→ Task directions
Reproduce each of the following records verbatim, in the same order, without altering any character.

→ Provided entries
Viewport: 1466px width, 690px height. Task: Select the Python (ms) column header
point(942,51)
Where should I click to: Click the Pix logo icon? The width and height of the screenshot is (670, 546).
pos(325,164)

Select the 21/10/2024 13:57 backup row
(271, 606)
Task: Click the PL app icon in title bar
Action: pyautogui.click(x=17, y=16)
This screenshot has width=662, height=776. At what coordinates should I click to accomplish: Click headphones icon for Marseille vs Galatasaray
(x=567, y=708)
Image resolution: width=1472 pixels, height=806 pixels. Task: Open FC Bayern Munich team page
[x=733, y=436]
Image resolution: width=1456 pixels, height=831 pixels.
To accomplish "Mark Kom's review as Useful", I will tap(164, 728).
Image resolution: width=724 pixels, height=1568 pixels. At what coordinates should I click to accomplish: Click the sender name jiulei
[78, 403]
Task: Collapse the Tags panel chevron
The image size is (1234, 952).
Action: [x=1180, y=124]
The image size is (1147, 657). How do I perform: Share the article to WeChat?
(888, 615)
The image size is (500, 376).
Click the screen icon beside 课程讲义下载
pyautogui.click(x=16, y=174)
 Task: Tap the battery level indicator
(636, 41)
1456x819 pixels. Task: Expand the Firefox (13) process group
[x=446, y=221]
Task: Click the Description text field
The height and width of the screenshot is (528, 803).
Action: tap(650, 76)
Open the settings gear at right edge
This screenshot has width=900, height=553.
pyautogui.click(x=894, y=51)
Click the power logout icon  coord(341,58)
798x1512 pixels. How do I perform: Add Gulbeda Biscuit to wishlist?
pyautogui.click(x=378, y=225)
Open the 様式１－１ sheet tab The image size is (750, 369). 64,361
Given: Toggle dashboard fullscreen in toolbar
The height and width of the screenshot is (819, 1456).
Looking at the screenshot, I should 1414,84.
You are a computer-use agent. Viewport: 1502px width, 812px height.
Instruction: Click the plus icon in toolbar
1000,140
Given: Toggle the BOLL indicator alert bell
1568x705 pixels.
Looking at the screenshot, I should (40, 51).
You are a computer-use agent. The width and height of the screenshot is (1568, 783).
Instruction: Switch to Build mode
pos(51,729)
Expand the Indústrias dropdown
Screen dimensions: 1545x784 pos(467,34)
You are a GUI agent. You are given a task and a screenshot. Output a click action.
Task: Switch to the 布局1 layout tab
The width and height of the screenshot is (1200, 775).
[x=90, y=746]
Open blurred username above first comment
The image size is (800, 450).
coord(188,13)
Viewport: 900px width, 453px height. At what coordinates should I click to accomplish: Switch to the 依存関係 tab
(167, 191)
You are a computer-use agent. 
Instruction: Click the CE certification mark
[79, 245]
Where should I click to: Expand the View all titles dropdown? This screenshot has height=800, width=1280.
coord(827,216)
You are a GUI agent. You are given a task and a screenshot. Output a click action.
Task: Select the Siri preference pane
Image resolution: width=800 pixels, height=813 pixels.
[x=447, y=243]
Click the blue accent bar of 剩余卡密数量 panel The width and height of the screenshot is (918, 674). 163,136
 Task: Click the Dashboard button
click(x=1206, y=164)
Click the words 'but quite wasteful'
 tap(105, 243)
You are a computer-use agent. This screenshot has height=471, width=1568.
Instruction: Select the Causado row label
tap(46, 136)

→ Response to the task
Viewport: 1466px width, 690px height. Task: Select the Python (ms) column header
point(942,51)
Where should I click to: Click the Pix logo icon? The width and height of the screenshot is (670, 546).
pos(325,164)

Select the 21/10/2024 13:57 backup row
(271, 606)
Task: Click the PL app icon in title bar
Action: pyautogui.click(x=17, y=16)
This screenshot has width=662, height=776. At what coordinates should I click to accomplish: Click headphones icon for Marseille vs Galatasaray
(x=567, y=708)
Image resolution: width=1472 pixels, height=806 pixels. Task: Open FC Bayern Munich team page
[x=733, y=436]
Image resolution: width=1456 pixels, height=831 pixels.
To accomplish "Mark Kom's review as Useful", I will tap(164, 728).
Image resolution: width=724 pixels, height=1568 pixels. At what coordinates should I click to accomplish: Click the sender name jiulei
[78, 403]
Task: Collapse the Tags panel chevron
The image size is (1234, 952).
Action: [x=1180, y=124]
The image size is (1147, 657). How do I perform: Share the article to WeChat?
(888, 615)
The image size is (500, 376).
Click the screen icon beside 课程讲义下载
pyautogui.click(x=16, y=174)
 Task: Tap the battery level indicator
(636, 41)
1456x819 pixels. Task: Expand the Firefox (13) process group
[x=446, y=221]
Task: Click the Description text field
The height and width of the screenshot is (528, 803).
Action: tap(650, 76)
Open the settings gear at right edge
This screenshot has width=900, height=553.
pyautogui.click(x=894, y=51)
Click the power logout icon  coord(341,58)
798x1512 pixels. How do I perform: Add Gulbeda Biscuit to wishlist?
pyautogui.click(x=378, y=225)
Open the 様式１－１ sheet tab The image size is (750, 369). 64,361
Given: Toggle dashboard fullscreen in toolbar
The height and width of the screenshot is (819, 1456).
Looking at the screenshot, I should 1414,84.
You are a computer-use agent. Viewport: 1502px width, 812px height.
Instruction: Click the plus icon in toolbar
1000,140
Given: Toggle the BOLL indicator alert bell
1568x705 pixels.
Looking at the screenshot, I should (40, 51).
You are a computer-use agent. The width and height of the screenshot is (1568, 783).
Instruction: Switch to Build mode
pos(51,729)
Expand the Indústrias dropdown
Screen dimensions: 1545x784 pos(467,34)
You are a GUI agent. You are given a task and a screenshot. Output a click action.
Task: Switch to the 布局1 layout tab
The width and height of the screenshot is (1200, 775).
[x=90, y=746]
Open blurred username above first comment
The image size is (800, 450).
coord(188,13)
Viewport: 900px width, 453px height. At what coordinates should I click to accomplish: Switch to the 依存関係 tab
(167, 191)
You are a computer-use agent. 
Instruction: Click the CE certification mark
[79, 245]
Where should I click to: Expand the View all titles dropdown? This screenshot has height=800, width=1280.
coord(827,216)
You are a GUI agent. You are given a task and a screenshot. Output a click action.
Task: Select the Siri preference pane
Image resolution: width=800 pixels, height=813 pixels.
[x=447, y=243]
Click the blue accent bar of 剩余卡密数量 panel The width and height of the screenshot is (918, 674). 163,136
 Task: Click the Dashboard button
click(x=1206, y=164)
Click the words 'but quite wasteful'
 tap(105, 243)
You are a computer-use agent. This screenshot has height=471, width=1568.
Instruction: Select the Causado row label
tap(46, 136)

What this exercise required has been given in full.